This morning, jobless claims numbers hit expectations exactly, and consumer pricing was a tick above estimates. Initial jobless claims hit 410,000 — exactly what was anticipated. The Consumer Price Index (CPI) reached 0.4%, up from the 0.3% anticipated. The core (subtracting food & energy) was up to 0.2%, above the 0.1% expected.

Minor revisions were also made to the December numbers: initial jobless claims last month went up 2,000 to 385,000 — still a psychologically pleasing number below 400,000. And though the core CPI number was up, this was to be expected as of yesterday, when the Producer Price Index (PPI) went up on the core level, inciting a new wave of concern about inflation.

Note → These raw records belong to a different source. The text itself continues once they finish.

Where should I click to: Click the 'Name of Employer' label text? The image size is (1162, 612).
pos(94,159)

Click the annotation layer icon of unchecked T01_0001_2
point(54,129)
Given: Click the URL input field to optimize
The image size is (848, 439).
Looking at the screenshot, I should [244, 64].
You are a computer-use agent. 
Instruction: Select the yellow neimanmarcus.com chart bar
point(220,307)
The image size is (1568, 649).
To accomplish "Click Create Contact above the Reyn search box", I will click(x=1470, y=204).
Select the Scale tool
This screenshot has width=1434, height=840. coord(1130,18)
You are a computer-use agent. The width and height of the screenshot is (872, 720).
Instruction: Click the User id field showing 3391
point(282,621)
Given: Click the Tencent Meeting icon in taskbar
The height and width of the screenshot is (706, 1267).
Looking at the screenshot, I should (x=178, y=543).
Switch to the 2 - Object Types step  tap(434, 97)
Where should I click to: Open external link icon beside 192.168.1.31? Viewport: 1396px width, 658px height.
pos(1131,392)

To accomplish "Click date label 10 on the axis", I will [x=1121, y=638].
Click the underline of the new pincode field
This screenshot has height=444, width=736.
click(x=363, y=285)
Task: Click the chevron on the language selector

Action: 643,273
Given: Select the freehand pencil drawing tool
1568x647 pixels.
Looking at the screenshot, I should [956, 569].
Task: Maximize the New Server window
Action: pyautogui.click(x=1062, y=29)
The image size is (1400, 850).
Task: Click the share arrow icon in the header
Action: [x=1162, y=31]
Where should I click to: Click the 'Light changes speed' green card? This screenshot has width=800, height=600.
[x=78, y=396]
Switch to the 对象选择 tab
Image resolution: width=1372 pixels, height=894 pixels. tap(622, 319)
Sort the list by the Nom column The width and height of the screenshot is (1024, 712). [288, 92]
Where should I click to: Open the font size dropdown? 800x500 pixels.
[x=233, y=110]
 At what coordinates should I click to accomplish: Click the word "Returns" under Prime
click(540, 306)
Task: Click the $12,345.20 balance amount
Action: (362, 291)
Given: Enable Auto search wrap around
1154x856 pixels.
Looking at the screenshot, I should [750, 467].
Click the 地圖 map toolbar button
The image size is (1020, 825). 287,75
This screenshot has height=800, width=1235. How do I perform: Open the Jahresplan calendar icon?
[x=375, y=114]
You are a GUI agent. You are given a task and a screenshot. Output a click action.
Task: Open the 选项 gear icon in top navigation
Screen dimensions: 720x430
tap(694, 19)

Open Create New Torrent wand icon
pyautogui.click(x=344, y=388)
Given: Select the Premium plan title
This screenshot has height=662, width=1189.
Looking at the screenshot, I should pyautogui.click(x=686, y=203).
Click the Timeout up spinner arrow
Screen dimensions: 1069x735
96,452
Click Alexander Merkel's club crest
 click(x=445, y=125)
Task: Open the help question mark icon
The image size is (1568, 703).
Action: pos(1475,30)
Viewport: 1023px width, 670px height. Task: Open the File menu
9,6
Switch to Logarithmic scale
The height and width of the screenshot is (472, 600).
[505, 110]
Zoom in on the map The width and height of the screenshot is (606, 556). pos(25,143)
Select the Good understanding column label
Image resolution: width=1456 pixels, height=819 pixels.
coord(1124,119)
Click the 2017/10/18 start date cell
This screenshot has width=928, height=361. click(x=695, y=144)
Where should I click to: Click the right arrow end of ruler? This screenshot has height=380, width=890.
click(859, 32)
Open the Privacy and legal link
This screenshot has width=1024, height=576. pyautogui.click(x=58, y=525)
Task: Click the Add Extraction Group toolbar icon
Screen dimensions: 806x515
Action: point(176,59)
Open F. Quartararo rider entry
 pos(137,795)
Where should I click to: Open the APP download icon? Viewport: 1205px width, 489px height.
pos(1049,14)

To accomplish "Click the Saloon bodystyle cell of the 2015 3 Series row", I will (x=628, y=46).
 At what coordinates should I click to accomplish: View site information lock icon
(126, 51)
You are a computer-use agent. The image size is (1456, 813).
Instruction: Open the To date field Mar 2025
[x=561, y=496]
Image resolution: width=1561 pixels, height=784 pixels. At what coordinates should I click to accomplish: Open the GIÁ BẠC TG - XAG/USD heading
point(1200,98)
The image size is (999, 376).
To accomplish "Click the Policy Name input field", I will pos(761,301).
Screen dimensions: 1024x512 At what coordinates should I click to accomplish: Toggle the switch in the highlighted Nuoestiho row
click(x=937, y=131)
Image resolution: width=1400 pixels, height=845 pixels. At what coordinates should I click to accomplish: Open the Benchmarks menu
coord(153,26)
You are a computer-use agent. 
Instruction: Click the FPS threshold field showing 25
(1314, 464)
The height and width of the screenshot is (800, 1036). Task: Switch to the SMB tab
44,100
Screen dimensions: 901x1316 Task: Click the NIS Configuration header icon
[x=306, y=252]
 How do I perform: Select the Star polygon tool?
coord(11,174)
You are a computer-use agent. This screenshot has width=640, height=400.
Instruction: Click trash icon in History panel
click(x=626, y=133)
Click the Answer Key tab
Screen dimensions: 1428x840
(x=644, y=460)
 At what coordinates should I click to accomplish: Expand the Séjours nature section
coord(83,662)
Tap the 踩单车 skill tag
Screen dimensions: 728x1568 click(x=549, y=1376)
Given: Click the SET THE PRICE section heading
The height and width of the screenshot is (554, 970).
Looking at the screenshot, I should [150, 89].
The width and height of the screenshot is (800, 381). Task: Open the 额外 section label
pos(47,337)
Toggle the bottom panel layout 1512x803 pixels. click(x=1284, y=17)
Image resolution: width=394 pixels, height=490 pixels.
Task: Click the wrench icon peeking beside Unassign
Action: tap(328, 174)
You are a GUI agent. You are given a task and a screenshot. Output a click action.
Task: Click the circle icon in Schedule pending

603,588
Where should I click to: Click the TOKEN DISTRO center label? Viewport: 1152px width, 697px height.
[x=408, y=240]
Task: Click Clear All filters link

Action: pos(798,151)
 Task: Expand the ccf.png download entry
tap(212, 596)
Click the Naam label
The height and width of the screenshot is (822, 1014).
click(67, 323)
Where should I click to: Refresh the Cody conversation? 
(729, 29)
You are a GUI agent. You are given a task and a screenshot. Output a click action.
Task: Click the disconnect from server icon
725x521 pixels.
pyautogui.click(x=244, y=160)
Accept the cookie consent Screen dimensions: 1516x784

Back to jobless claims, the 4-week moving average — which takes out a lot of the volatility in the numbers — went down 1750 to 417,750. This continues the “slow boat to China” (not literally) of a gradual breaking from the trading range around 450,000 we had been in for virtually all of 2010. And breaking in the right direction, meaning this is another piece of evidence pointing to an improving economy.

Continuing claims (those beyond the initial 26-week period) stayed practically identical from last month: 3.911 as compared to 3.910 last month. That there is not a major leap upward helps the relatively positive narrative that initial claims are simply being pushed to longer-term unemployment.